Album: Machine (T-Series)
Music: Viju Shah, Tanishk Bagchi & Dr. Zeus
Lyrics: Anand Bakshi, Jasmine Sandlas, Niket Pandey, Arafat Mehmood & Mohammed Irfan
One of the only two things that “Tu Cheez Badi Hai Mast Mast”- the re-creation of the 1994 hit “Mohra” song composed by Viju Shah and penned by Anand Bakshi- proves is that no song by the wannabe high-energy quarter-baked and self-styled tunesmiths of today can match what the old whiz kids did so effortlessly yet ambitiously. The second is that Udit Narayan (one of the original singers) sits so pat on today’s (and debut-making) leading man Mustafa that it’s high time true-blue playback singers are brought back to Hindi cinema even for the generation Y of actors. They will suit them far more than the Mikas and Arijits and company!

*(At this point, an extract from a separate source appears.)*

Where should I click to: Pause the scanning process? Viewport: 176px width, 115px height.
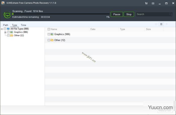pos(117,14)
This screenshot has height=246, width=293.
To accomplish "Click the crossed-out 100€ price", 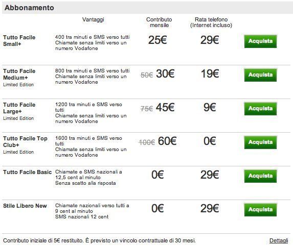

The song tries to be faithful to the original but the re-creation, while lacking the obnoxious quotient of recent massacres like “Tamma Tamma,” “Hamma Hamma” and “Laila O Laila” is still not a patch as a standalone worthy song. Neha Kakkar is from okay to ho-hum as co-singer, while Shabbir Ahmed’s add-on lyrics are immensely ignorable. Tanishk Bagchi not only re-creates this track but also composes most of the other songs here.
These also include the “Ek Chatur Naar” (“Padosan” in 1968 / R.D. Burman-Rajendra Krishan)-inspired track of the same name that reprises only random segments of the old song in a new but substandard track sung by Nakash Aziz, Ikka and Shashaa Tirupati and written by Niket Pandey.
The album opens with what is considered the one track with the maximum hit potential, “Itna Tumhe” (Shashaa Tirupati,-Yasser Desai) penned by Arafat Mehmood, which sounds like a mix of tracks from the last decade or so. Oh-so-familiar but smooth terrain – while it lasts!
“Tu Hi To Mera” (Yasser Desai and by Bagchi and Mehmood again) and “Tera Junoon” (Jubin Nautiyal with the same composer-writer combo) are completely forgettable songs a minute or two after the track ends! Mohammed Irfan co-writes the latter – we wonder why two lyricists are needed for lyrics that are so done-before!
“Brake’An Fail” (Jasmine Sandlas, Rajveer Singh) is spelt oddly but it means “Brake-aan,” which is the plural for ‘Brakes’ in Anglicized Punjabi! The song strikes one as a shade different and alluring when on, but it is a false alarm – it fades away soon after.
So in conclusion, one may say that the score is apt for a film named “Machine” – each and every song is “mechanical.” There are no feelings conveyed through either music or lyrics.